Description of the task: In the entries below, the lines from the one with "VR in Surgical" through the one with "Select the patient name field ファーネス 太郎" are to be copied exactly; both ends count.

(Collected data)
▼

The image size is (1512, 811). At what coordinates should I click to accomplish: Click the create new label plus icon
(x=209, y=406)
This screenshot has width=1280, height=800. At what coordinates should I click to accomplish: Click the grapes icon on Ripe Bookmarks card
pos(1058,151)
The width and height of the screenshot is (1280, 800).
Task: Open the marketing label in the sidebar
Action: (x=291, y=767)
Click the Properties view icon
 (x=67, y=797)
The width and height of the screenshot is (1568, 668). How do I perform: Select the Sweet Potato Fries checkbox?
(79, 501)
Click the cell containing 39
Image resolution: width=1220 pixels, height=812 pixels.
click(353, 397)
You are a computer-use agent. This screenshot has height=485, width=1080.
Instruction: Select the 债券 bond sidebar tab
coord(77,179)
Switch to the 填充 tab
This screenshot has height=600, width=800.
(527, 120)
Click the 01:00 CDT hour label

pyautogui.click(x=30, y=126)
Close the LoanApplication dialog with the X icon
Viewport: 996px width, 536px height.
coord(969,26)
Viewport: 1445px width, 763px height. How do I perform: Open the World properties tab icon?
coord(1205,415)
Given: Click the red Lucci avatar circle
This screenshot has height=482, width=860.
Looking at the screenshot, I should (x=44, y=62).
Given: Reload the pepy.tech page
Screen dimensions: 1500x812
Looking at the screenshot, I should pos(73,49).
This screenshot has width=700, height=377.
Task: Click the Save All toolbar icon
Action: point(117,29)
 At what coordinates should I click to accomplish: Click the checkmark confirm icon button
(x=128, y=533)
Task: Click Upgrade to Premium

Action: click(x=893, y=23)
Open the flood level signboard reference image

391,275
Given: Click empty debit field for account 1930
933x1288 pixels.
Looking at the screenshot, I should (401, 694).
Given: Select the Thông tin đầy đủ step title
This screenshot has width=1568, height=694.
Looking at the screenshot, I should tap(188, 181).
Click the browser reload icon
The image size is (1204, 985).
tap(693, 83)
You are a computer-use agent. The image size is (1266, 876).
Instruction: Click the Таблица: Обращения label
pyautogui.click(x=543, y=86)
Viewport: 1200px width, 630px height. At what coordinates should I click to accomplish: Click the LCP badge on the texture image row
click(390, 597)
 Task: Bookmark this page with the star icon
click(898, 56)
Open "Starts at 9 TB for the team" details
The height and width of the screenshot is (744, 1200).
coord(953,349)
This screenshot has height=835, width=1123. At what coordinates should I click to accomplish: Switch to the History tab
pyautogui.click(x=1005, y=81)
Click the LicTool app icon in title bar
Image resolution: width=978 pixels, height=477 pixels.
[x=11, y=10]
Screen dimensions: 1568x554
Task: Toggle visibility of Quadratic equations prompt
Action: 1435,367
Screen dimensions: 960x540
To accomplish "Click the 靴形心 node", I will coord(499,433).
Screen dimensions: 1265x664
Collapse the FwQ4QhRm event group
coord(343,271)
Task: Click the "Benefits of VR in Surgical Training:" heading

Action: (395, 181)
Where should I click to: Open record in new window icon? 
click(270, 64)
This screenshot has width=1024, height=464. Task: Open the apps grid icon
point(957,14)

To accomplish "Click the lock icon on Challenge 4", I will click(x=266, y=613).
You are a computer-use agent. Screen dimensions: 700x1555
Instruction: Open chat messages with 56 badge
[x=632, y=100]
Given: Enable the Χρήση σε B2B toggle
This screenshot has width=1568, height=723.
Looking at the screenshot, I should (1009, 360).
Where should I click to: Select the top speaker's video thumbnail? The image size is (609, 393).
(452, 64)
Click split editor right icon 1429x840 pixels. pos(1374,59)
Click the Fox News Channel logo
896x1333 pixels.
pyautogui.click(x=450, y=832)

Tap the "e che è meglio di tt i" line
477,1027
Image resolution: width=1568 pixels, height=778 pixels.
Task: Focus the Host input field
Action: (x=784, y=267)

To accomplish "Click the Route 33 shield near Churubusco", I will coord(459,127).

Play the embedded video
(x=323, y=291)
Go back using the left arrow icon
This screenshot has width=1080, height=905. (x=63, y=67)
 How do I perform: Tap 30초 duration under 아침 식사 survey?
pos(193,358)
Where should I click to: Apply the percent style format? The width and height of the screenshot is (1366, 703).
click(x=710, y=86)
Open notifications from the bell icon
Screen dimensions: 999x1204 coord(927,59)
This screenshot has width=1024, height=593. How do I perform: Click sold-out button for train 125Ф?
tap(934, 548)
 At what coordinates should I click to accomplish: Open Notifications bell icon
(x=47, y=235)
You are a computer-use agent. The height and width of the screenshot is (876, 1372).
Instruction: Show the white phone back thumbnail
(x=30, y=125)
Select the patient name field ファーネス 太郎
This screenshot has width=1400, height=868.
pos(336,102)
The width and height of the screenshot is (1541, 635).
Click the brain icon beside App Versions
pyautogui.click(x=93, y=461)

▲

Response to this exercise:
Task: Click the "Benefits of VR in Surgical Training:" heading

Action: (395, 181)
Where should I click to: Open record in new window icon? 
click(270, 64)
This screenshot has width=1024, height=464. Task: Open the apps grid icon
point(957,14)

To accomplish "Click the lock icon on Challenge 4", I will click(x=266, y=613).
You are a computer-use agent. Screen dimensions: 700x1555
Instruction: Open chat messages with 56 badge
[x=632, y=100]
Given: Enable the Χρήση σε B2B toggle
This screenshot has width=1568, height=723.
Looking at the screenshot, I should (1009, 360).
Where should I click to: Select the top speaker's video thumbnail? The image size is (609, 393).
(452, 64)
Click split editor right icon 1429x840 pixels. pos(1374,59)
Click the Fox News Channel logo
896x1333 pixels.
pyautogui.click(x=450, y=832)

Tap the "e che è meglio di tt i" line
477,1027
Image resolution: width=1568 pixels, height=778 pixels.
Task: Focus the Host input field
Action: (x=784, y=267)

To accomplish "Click the Route 33 shield near Churubusco", I will coord(459,127).

Play the embedded video
(x=323, y=291)
Go back using the left arrow icon
This screenshot has width=1080, height=905. (x=63, y=67)
 How do I perform: Tap 30초 duration under 아침 식사 survey?
pos(193,358)
Where should I click to: Apply the percent style format? The width and height of the screenshot is (1366, 703).
click(x=710, y=86)
Open notifications from the bell icon
Screen dimensions: 999x1204 coord(927,59)
This screenshot has width=1024, height=593. How do I perform: Click sold-out button for train 125Ф?
tap(934, 548)
 At what coordinates should I click to accomplish: Open Notifications bell icon
(x=47, y=235)
You are a computer-use agent. The height and width of the screenshot is (876, 1372).
Instruction: Show the white phone back thumbnail
(x=30, y=125)
Select the patient name field ファーネス 太郎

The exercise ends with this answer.